Since its opening, the hotel had a history of public scandals due to its ties with the mafia, and several owners managed the place in generally short periods of time. However, in its first years, the Riviera was described as innovative because of its architecture and internal design, distancing from the previous roadside motor courts aesthetics of Strip resorts.

The Riviera had a history of economic struggles

Over 60 years, the hotel endured financial ups and downs. Its first bankruptcy came just after three months from its opening, though this was common among resorts at the time, and even classic movies like Martin Scorcese’s “Casino” are based on similar stories from former mobster owners.

The Rivera’s legacy came to an end when The Las Vegas Convention and Visitors Authority acquired the hotel and its associated land for $182.5 million and leased back the property to Paragon Gaming. Soon after, the establishment declared bankruptcy and officially closed in May 2015.

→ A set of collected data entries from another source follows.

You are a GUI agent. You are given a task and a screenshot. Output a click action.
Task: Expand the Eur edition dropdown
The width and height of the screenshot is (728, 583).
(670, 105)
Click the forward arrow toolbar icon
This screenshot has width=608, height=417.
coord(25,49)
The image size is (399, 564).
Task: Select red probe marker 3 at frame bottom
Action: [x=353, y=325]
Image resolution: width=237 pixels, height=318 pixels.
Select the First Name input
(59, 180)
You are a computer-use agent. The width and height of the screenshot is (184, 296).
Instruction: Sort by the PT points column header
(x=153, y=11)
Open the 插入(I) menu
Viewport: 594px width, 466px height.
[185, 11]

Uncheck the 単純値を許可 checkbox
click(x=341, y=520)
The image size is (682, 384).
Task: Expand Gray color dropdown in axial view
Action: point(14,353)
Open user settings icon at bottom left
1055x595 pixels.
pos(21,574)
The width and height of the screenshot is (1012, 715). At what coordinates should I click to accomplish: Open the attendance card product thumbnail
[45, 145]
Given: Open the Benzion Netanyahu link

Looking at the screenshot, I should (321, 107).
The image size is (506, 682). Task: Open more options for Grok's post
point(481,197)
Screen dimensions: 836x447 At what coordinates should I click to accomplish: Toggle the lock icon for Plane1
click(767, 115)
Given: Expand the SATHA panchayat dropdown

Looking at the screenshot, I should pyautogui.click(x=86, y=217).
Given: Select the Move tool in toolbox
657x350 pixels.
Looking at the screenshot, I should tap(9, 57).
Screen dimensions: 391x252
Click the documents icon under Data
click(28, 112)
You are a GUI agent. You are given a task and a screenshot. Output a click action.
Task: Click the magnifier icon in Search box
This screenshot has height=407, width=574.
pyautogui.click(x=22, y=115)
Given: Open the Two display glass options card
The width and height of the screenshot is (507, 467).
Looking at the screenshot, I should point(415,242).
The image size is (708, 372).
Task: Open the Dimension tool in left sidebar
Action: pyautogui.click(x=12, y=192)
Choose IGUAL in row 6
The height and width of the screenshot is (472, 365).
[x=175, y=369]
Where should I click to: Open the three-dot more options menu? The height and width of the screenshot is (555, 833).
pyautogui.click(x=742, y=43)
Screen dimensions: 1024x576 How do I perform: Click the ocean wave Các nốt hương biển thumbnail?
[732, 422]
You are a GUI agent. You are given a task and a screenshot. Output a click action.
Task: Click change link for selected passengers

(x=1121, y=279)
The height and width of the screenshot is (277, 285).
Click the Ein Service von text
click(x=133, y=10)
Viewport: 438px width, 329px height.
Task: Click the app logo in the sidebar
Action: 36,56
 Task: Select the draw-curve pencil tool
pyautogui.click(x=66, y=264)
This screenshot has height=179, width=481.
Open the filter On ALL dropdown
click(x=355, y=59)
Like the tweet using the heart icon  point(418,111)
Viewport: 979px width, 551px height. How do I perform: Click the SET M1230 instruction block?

The demolition process consisted of two separate implosions. The 24-story Monaco Tower was the first to fall; the implosion took place at 2:38 am on June 14. The last vestige of the Riviera, the Monte Carlo Tower, was demolished at 2:30 am this Tuesday, August 16th.

Las Vegas is demolishing casinos to create something bigger and better 

This measure comes as a first phase of the LVCVA’s plans to expand the Convention Center District. The final goal of the expansion is to achieve over 1.2m square feet of space and an additional 600,000 sq ft for an exhibit hall.

The construction of the premises is expected to generate 7,000 labor jobs and 6,000 full-time permanent jobs when completed, according to a press release on the LVCVA official website.